Em novembro de 1966 o sindicato rural do Cabo marcou uma assembléia geral e, contrariando a Fetape, decidiu assumir as reivindicações dos trabalhadores sob sua jurisdição e encaminhar um processo de greve, contrariando o pároco do Cabo, o padre Antônio Melo.[5]

Este processo de greve segue todos os requisitos da “lei de greve”. Como primeiro passo, anuncia nos grandes jornais do Estado a data, hora e local da assembléia nos prazos exigidos pela legislação.

Após a realização da assembléia geral e da decisão pela greve, a direção do sindicato encaminha ofícios notificando os empregadores e a DRT da decisão de greve na agroindústria canavieira do município. Esta primeira fase da “lei de greve” é terminada e se espera as decisões do delegado regional do trabalho junto ao MT sobre o caráter não político do movimento. Verificada a instrumentalidade do movimento a DRT marca uma reunião conciliatória entre o patronato, os trabalhadores rurais e o sindicato para o dia 7 de dezembro de 1966, quatro dias antes do dia estipulado para o início do movimento. O que fez adiar por mais um dia o início do movimento, conforme a “lei de greve” que dita à necessidade de cinco dias úteis, entre a primeira reunião de conciliação e o dia marcado para a eclosão do movimento, para que a Delegacia do Trabalho ache meios para a conciliação entre as partes e evitar a deflagração da greve.

Passado o prazo legal exigido por lei, os trabalhadores rurais do município do Cabo entram em greve no dia 13 de dezembro de 1966. Esta greve engloba os trabalhadores de quatorze engenhos e se estende até o dia 30 de março de 1967, tendo como reivindicações o pagamento de salários e férias atrasados e a manutenção dos “permanentes” e a conservação de seus roçados junto a suas casas nas propriedades em que trabalhavam.

O TRT julga pela legalidade do movimento e pela justiça das reivindicações, mas afirma da não possibilidade de atender a um dissídio coletivo no município, decretando que cada unidade de produção entre com uma reclamação individual para receberem os atrasados, e que no caso dos permanentes e dos roçados caberia uma ação individual de cada trabalhador junto ao IBRA e as Delegacias de Trabalho.[6]

O tribunal alerta também o patronato contra possíveis represálias destes contra os trabalhadores. Durante o período em que os trabalhadores dos 14 engenhos do município do Cabo estiveram parados, o patronato desrespeitando a justiça do trabalho e a “lei de greve”, iniciou a contratação ilegal de trabalhadores clandestinos trazidos da região Agreste do estado, e aproveitando para destruir lavouras de subsistência dos trabalhadores permanentes em greve e ameaçar de expulsão sumária das suas terras.

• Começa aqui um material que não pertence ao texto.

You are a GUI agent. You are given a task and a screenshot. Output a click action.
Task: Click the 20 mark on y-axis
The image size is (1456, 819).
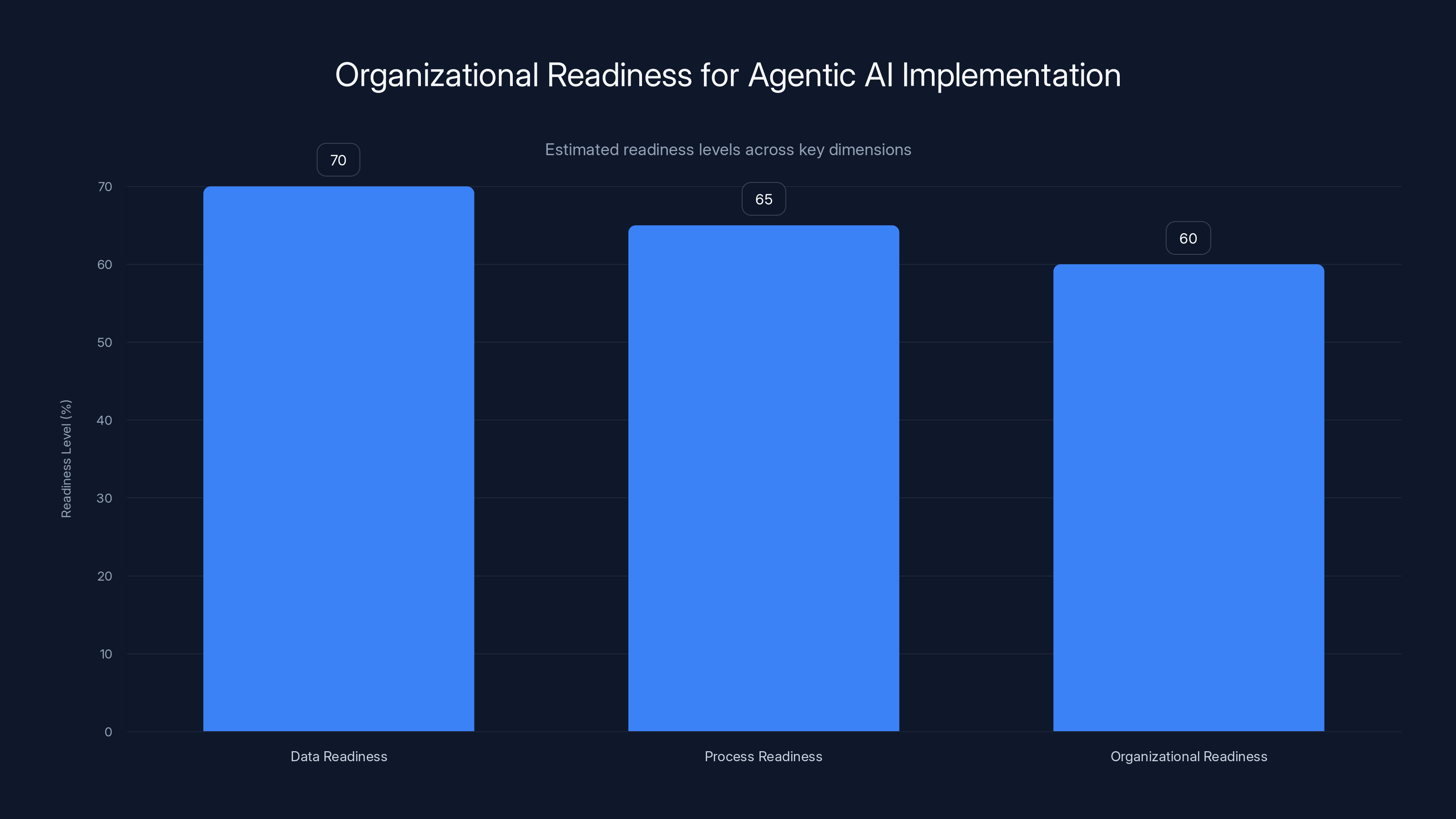(x=105, y=576)
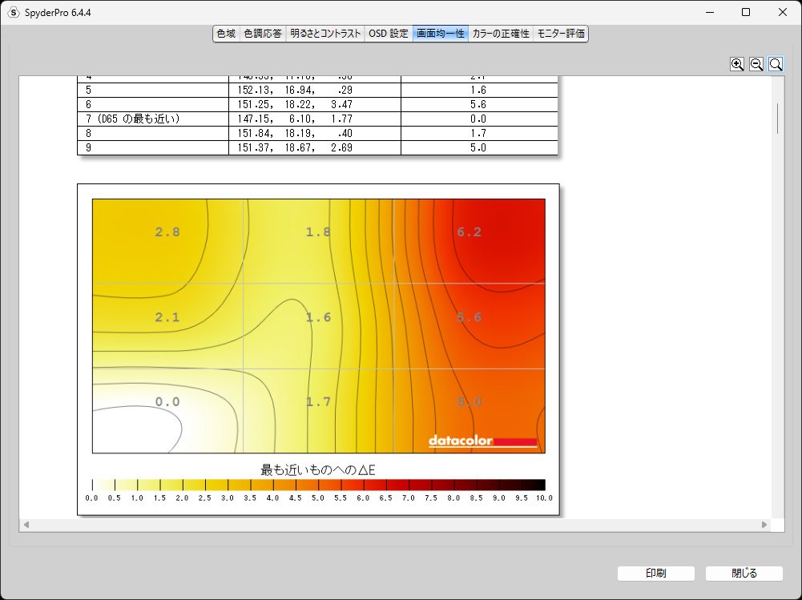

Sobre as represálias do patronato logo após a greve, os relatos das entrevistas realizadas pelo autor com militantes do movimento sindical e de partidos políticos presentes no Cabo na época, bem como em ofícios e notas emitidos pela federação e pelo sindicato rural do Cabo, e em notícias dos jornais da época pesquisados e já citados, são unânimes em afirmar o seu aumento. Represálias visíveis no avanço da pressão para expulsão dos moradores dos engenhos e usinas locais, bem como no uso de tratores para destruir as lavouras de subsistência dos trabalhadores.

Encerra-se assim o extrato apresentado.